Créer des emplois - voilà un lointain souvenir pour les Américains.

Même sortis de la récession, nos voisins du Sud continuent de perdre des emplois - environ 20 000 en février dans le secteur privé. La disette de 25 mois pourrait bien se terminer ce mois-ci.

Le département du Travail publiera demain les chiffres officiels du marché de l'emploi pour février, mais un rapport de la firme ADP publié hier conclut à des pertes de 20 000 emplois dans le secteur privé en février, en excluant les emplois agricoles. Mince consolation: les pertes d'emploi sont trois fois moins importantes que celles du mois précédent. En plus, l'économie du nord-est du pays a tourné au ralenti durant plusieurs jours en raison des fortes tempêtes de neige. «Les tempêtes ont affecté le secteur de la construction et du commerce de détail, dit Sébastien Lavoie, économiste à la Banque Laurentienne. À titre d'exemple, Ford a haussé ses ventes dans tous les États américains en février sauf ceux du Nord-Est.»

Même si l'économie américaine perd des emplois chaque mois depuis le début de la récession en janvier 2008, Sébastien Lavoie prévoit une création nette de 100 000 emplois en mars. Son collègue au Mouvement Desjardins, Francis Généreux, parle plutôt d'un gain net de 80 000 emplois.

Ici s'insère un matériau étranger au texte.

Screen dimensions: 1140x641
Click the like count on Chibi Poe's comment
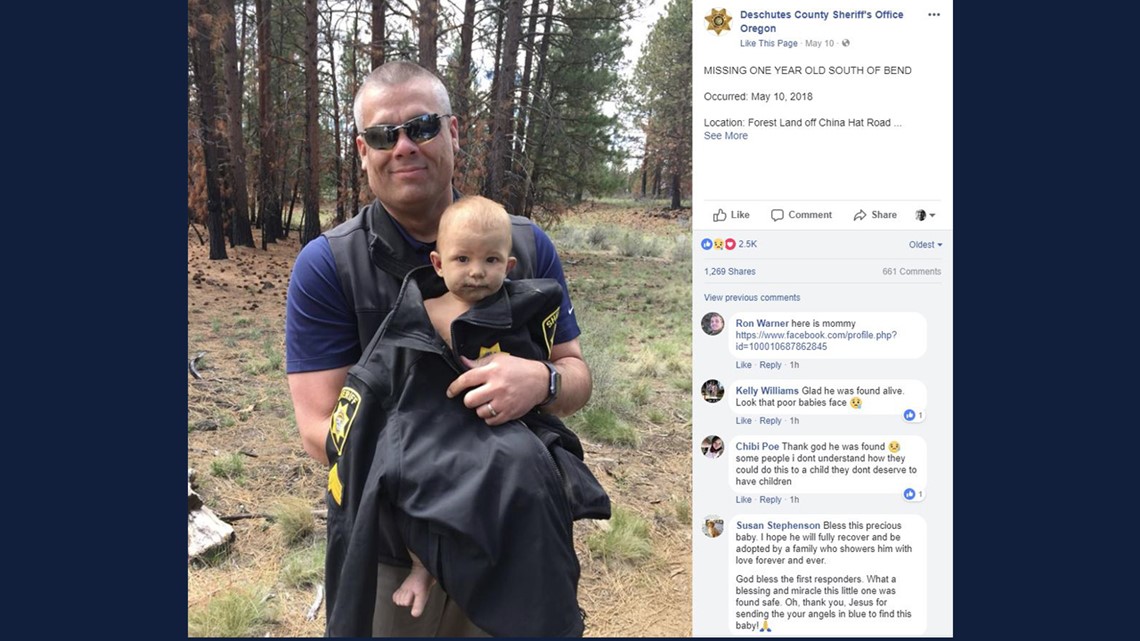(914, 494)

Comment les États-Unis créeront-ils des dizaines de milliers d'emplois ce mois-ci? En comptant leur population. À chaque décennie, le gouvernement américain doit faire un recensement. Cette année, l'opération nécessitera l'embauche de 1,2 million d'Américains, la plupart pour une période variant entre six et huit semaines. «Ça ne pouvait pas mieux tomber en ce qui concerne l'emploi», dit Sébastien Lavoie

Selon le Mouvement Desjardins, le recensement donnera un répit mérité au marché de l'emploi, mais un répit à bien court terme. «Les emplois du recensement ne sont pas des emplois à long terme, dit l'économiste Francis Généreux. Les emplois créés au printemps vont être perdus à nouveau au cours de l'été. La véritable tendance à regarder, c'est celle dans le secteur privé.»

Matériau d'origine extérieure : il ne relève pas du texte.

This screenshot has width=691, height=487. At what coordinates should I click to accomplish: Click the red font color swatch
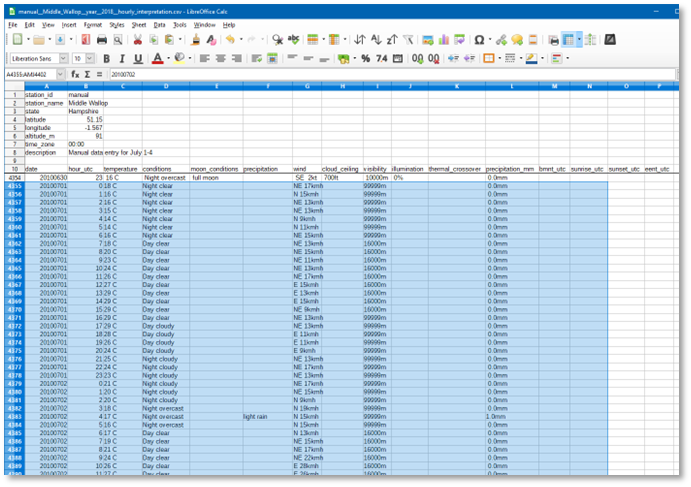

Le taux de chômage, qui se situait à 5% au début de la récession en janvier 2008, était de 9,7% en janvier dernier. Selon Francis Généreux, l'administration Obama pourra difficilement se servir de l'embellie anticipée pour l'emploi ce printemps comme argument politique aux élections au Congrès en novembre. «L'effet des emplois sera nul en vue des élections législatives en novembre, dit l'économiste au Mouvement Desjardins. Obama pourra dire que les démocrates sont parvenus à stopper les pertes d'emplois, mais il s'est perdu 8,4 millions d'emplois depuis le début de la récession. C'est énorme. En plus, les gens qui ont perdu leur emploi sont longtemps au chômage. La moyenne est de 30,2 semaines actuellement, comparativement à environ 20 semaines lors de la dernière récession en 2001.»

Selon la firme ADP, le marché de l'emploi se porte mieux dans le secteur des services ("17 000 emplois dans le secteur privé en février) que dans le secteur des biens (-37 000). L'indice d'activité du secteur des services ISM s'est apprécié de 44,6 à 48,6 entre janvier et février.

La Réserve fédérale américaine est aussi relativement optimiste pour les chômeurs. Dans son livre beige publié hier, la Fed indique que l'économie américaine a commencé à aller du mieux au cours des dernières semaines même si une partie du pays a été secouée par de fortes tempêtes de neige. L'économie de la région de Washington, du Maryland, de la Virginie et des deux Carolines a été la plus affectée par les tempêtes.

La Réserve fédérale a aussi noté que l'accès au crédit restait difficile dans la plupart des 12 districts financiers du pays. «Les banques restent prudentes avant de prêter.»